I feel, on some level, that I'm misusing the symbol that is the collar by making it about my own control and sovereignty (under Deity, of course). This, though, stems more from my fear of public opinion and what others will think about "that sub who owns herself" or "that sub who carries the key to her own collar" than about any personal objections. Hm. I'd appreciate thoughts on this.

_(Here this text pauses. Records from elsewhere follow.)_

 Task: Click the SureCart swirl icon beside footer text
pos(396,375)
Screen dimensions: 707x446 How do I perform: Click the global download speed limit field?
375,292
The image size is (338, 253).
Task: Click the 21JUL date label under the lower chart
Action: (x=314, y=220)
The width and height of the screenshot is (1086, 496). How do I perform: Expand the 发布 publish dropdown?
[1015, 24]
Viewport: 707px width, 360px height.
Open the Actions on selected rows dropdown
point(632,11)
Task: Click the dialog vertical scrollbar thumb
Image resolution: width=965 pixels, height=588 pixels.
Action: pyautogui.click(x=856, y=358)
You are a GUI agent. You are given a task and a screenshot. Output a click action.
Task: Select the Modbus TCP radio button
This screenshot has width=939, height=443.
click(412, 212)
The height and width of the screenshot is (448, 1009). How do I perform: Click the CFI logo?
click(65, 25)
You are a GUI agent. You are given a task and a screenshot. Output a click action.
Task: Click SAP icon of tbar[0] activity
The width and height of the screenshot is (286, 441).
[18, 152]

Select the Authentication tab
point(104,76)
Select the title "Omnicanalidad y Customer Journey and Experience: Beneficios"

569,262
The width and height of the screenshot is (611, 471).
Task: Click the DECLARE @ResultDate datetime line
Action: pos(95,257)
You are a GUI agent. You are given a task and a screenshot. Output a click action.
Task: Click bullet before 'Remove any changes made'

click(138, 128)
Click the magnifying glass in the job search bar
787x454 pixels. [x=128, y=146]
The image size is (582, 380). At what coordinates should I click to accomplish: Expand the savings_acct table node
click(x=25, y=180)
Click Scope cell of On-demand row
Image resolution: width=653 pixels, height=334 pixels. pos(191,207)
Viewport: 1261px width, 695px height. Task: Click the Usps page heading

On the note of personal sovereignty, a word about the Magician. In the midst of my kinky exploration, there is RHF and my Lovely Long Distance Friend/Mentor who are very much helping me explore what my submissive side is all about, helping me feel out my boundaries for giving up control, and helping me relish the sensation of surrender. By contrast, the Magician doesn't play power games. They don't interest or amuse him. He is all about sensation, and, more relevantly, about asking for what you want. In that sense, he is all about personal sovereignty and owning your own desires. And while it might be strange that I care so much for such diametrically opposed relationships, I care for them precisely because they are so different. They are causing me to grow in equally important, wonderful ways. RHF and My Mentor push me to learn about endurance, about giving up control, about taking what I'm given, and serving another's pleasure. The Magician pushes me to name my own desire, to search myself and ask boldly for what I want. He pushes me to find my voice, so often silenced in arousal, to give words to the longings in my heart and cunt. I am so very grateful to have this sort of balance in my life, in my exploration.